*Written request 1*
In the rows from the first one through the line with "pyautogui.click(x=286, y=451)", swap "pixels" for "px" and leave everything else unchanged. Give back only those lines, without the pictures.
-------- Provided text --------
Searching over 5,500,000 cases.


searching
Buy This Entire Record For $7.95

Download the entire decision to receive the complete text, official citation,
docket number, dissents and concurrences, and footnotes for this case.

Learn more about what you receive with purchase of this case.

Frazier v. Flores

United States District Court, D. Colorado

November 20, 2014

KEITH FRAZIER, Plaintiff,
v.
P. FLORES, 2 Unit Manager, CCCF, INFANTE, Case Manager, CCCF, JANSSEN, Correctional Officer, CCCF, CARDENIAS, Sergeant, CCCF, FRY, Case Manager, CCCF, and M. MILLER, Warden, CCCF Defendants.

ORDER TO DISMISS IN PART AND TO DRAW CASE

LEWIS T. BABCOCK, Senior District Judge.

Plaintiff, Keith Frazier, is a prisoner in the custody of the Colorado Department of Corrections (DOC) at the Cheyenne Mountain Re-Entry Center in Colorado Springs, Colorado. Mr. Frazier initiated this action by filing pro se a Prisoner Complaint (ECF No. 1) pursuant to 42 U.S.C. § 1983 claiming his rights under the United States Constitution have been violated. On October 6, 2014, Magistrate Judge Boyd N. Boland entered an order directing Mr. Frazier to file an amended complaint that clarifies the claims he is asserting. On October 17, 2014, Mr. Frazier filed an amended Prisoner Complaint (ECF No. 6).
-------- Entries provided --------
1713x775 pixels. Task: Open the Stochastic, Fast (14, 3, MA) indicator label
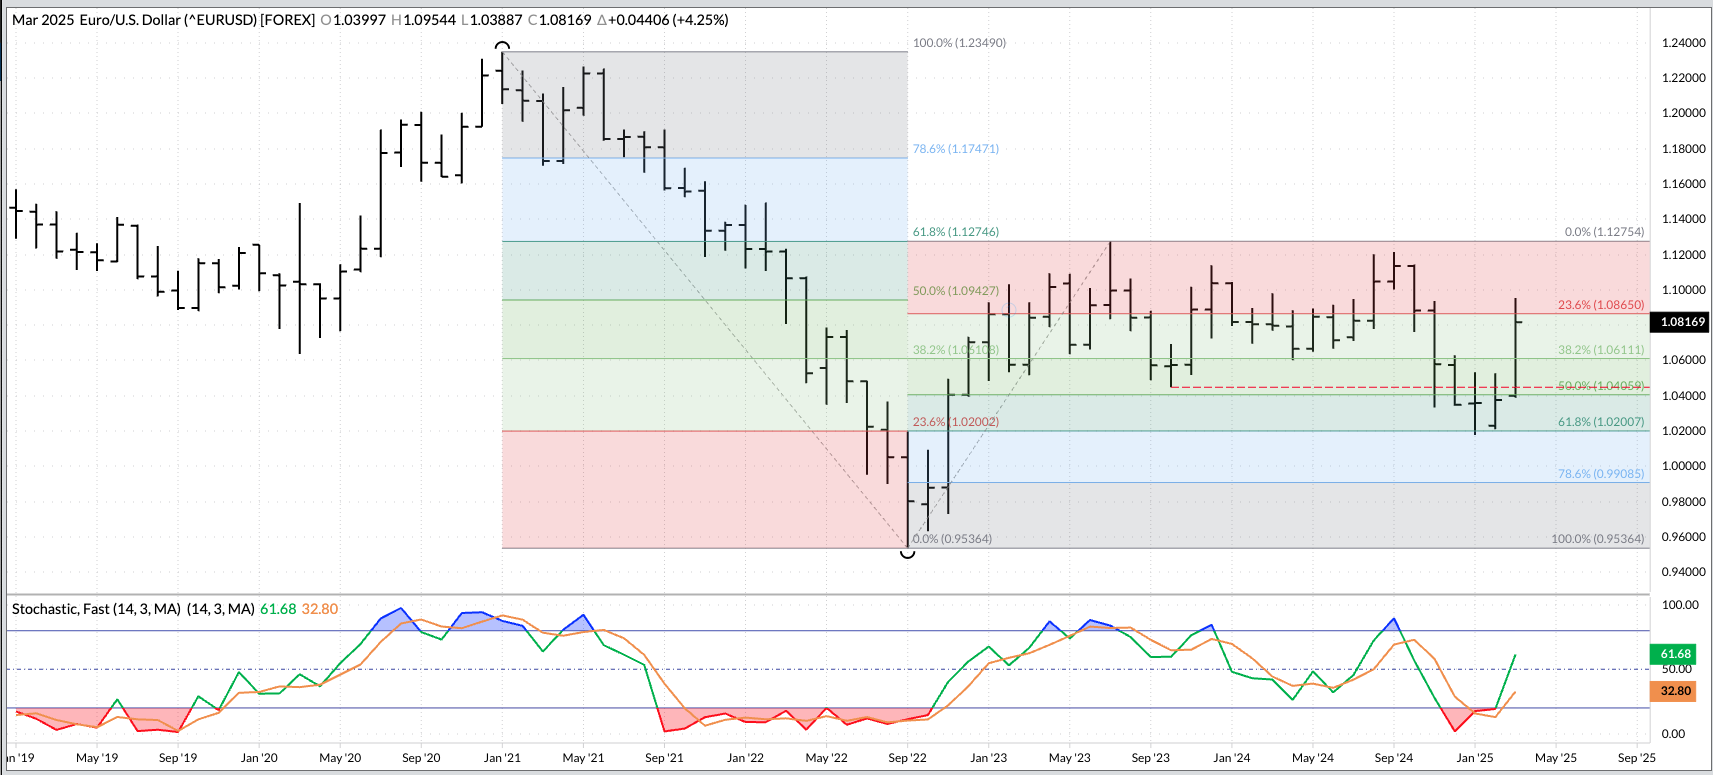coord(133,609)
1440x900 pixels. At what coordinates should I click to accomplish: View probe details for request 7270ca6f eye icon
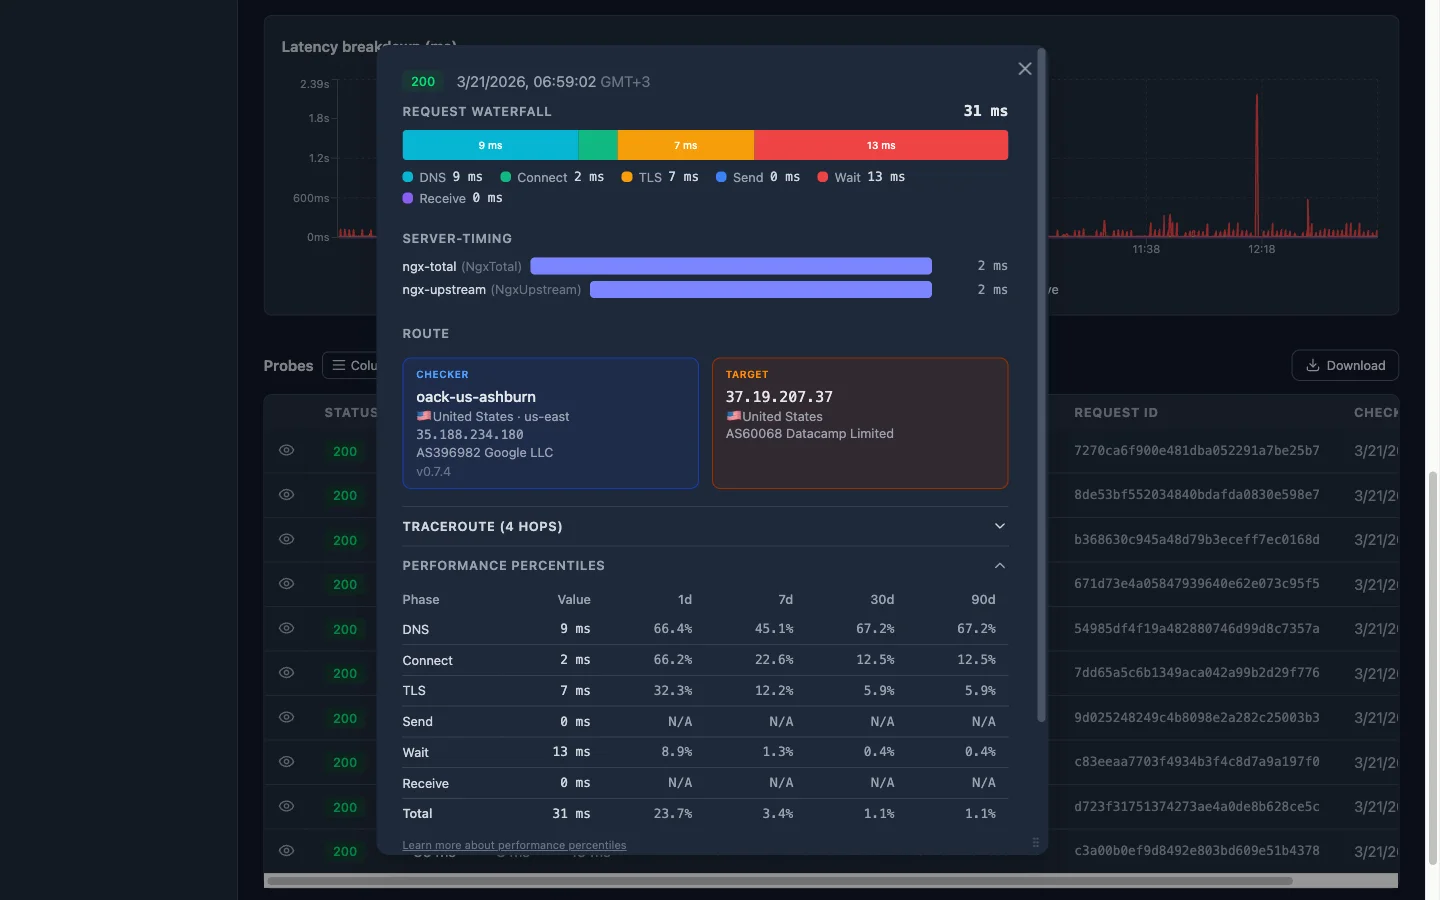pyautogui.click(x=286, y=451)
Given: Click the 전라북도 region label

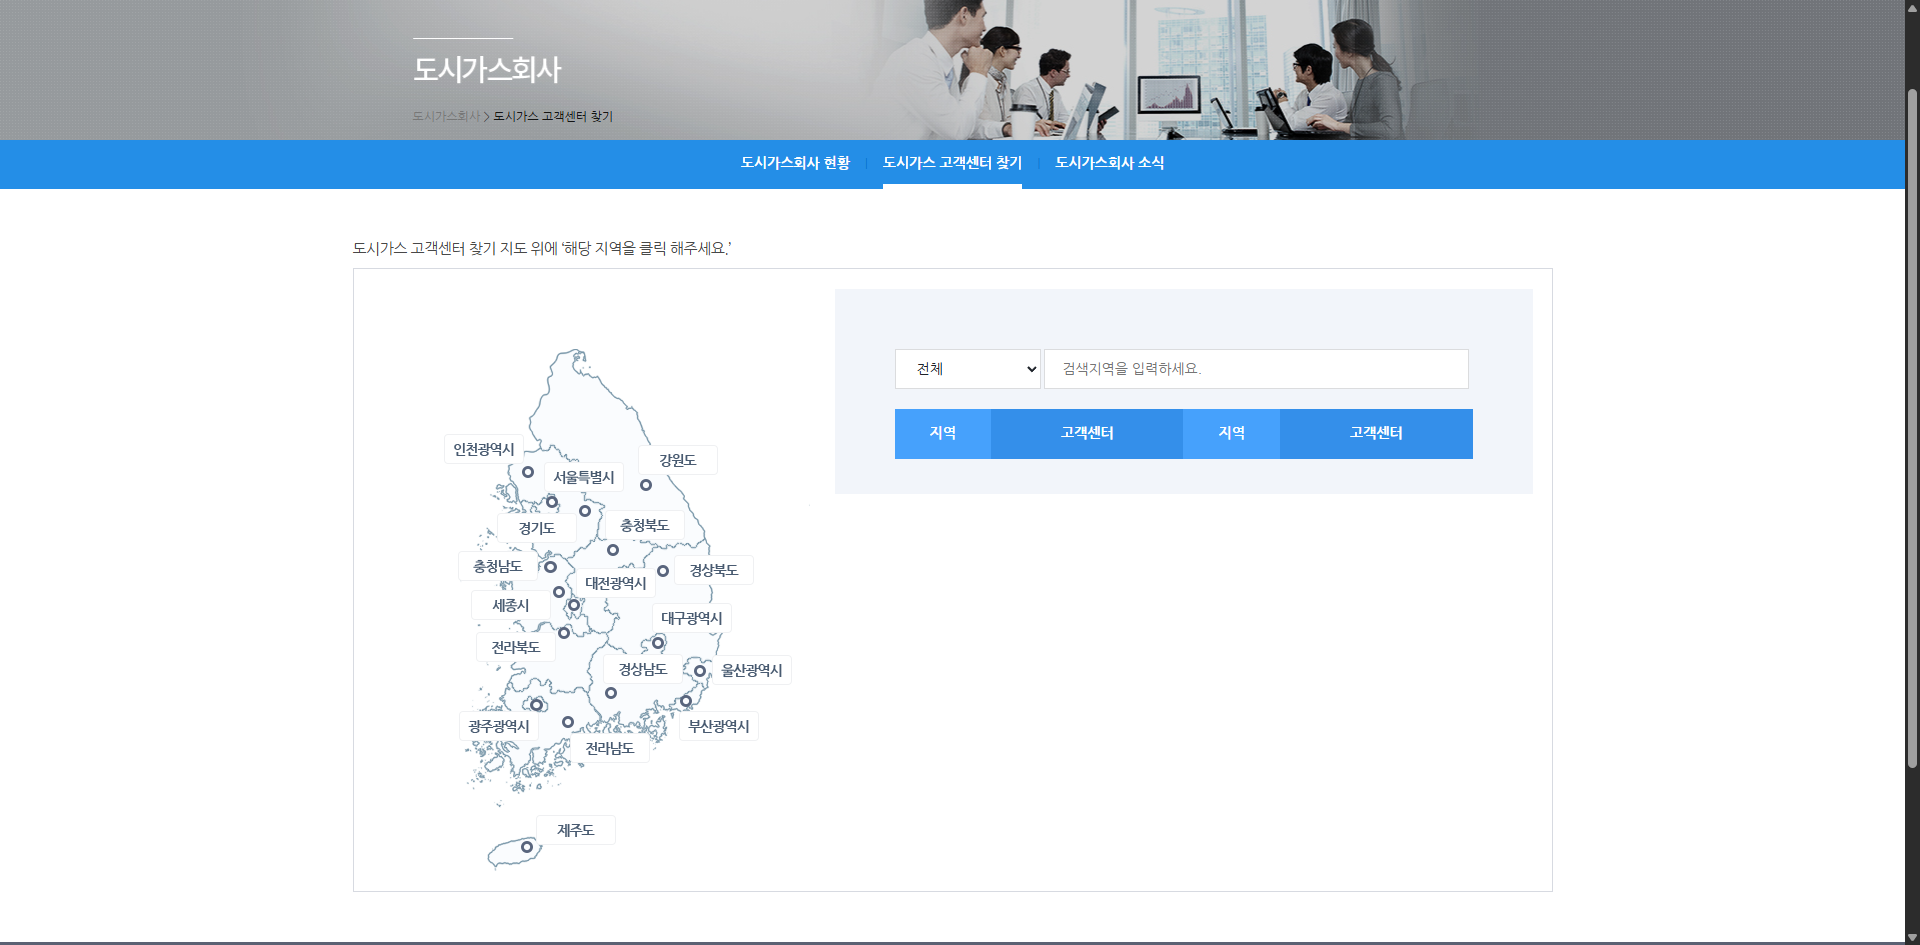Looking at the screenshot, I should (x=515, y=646).
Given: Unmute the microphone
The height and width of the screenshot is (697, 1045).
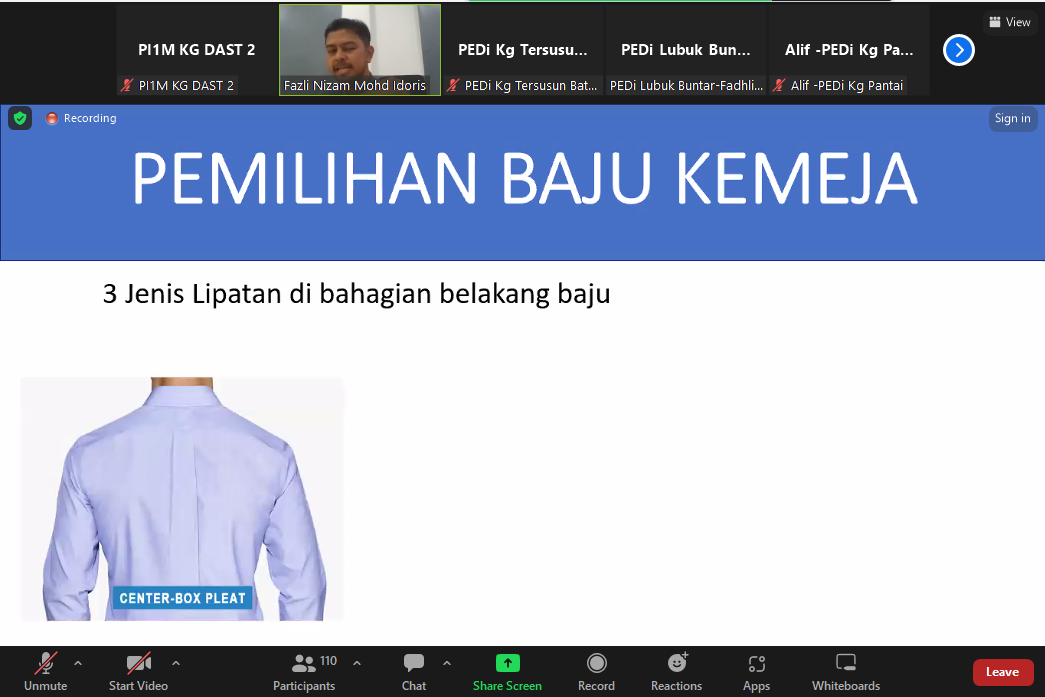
--------
*Written request 2*
Carry on the court order in Frazier v. Flores from where it stops.

*Exercise output 1*
1713x775 px. Task: Open the Stochastic, Fast (14, 3, MA) indicator label
coord(133,609)
1440x900 px. At what coordinates should I click to accomplish: View probe details for request 7270ca6f eye icon
pyautogui.click(x=286, y=451)

*Exercise output 2*
The Court must construe the amended Prisoner Complaint liberally because Mr. Frazier is not represented by an attorney. See Haines v. Kerner, 404 U.S. 519, 520-21 (1972); Hall v. Bellmon, 935 F.2d 1106, 1110 (10th Cir. 1991). If the amended Prisoner Complaint reasonably can be read "to state a valid claim on which the plaintiff could prevail, [the Court] should do so despite the plaintiff's failure to cite proper legal authority, his confusion of various legal theories, his poor syntax and sentence construction, or his unfamiliarity with pleading requirements." Hall, 935 F.2d at 1110. However, the Court should not be an advocate for a pro se litigant. See id.

Pursuant to 28 U.S.C. § 1915A, the Court must review Mr. Frazier's claims in the amended Prisoner Complaint because he is a prisoner and he is seeking redress from officers or employees of a governmental entity. Section 1915A(b) requires dismissal of the amended Prisoner Complaint, or any portion of the amended Prisoner Complaint, that is frivolous. A legally frivolous claim is one in which the plaintiff asserts the violation of a legal interest that clearly does not exist or asserts facts that do not support an arguable claim. See Neitzke v. Williams, 490 U.S. 319, 324 (1989). For the reasons stated below, the Court will dismiss the amended Prisoner Complaint in part as legally frivolous pursuant to § 1915A(b).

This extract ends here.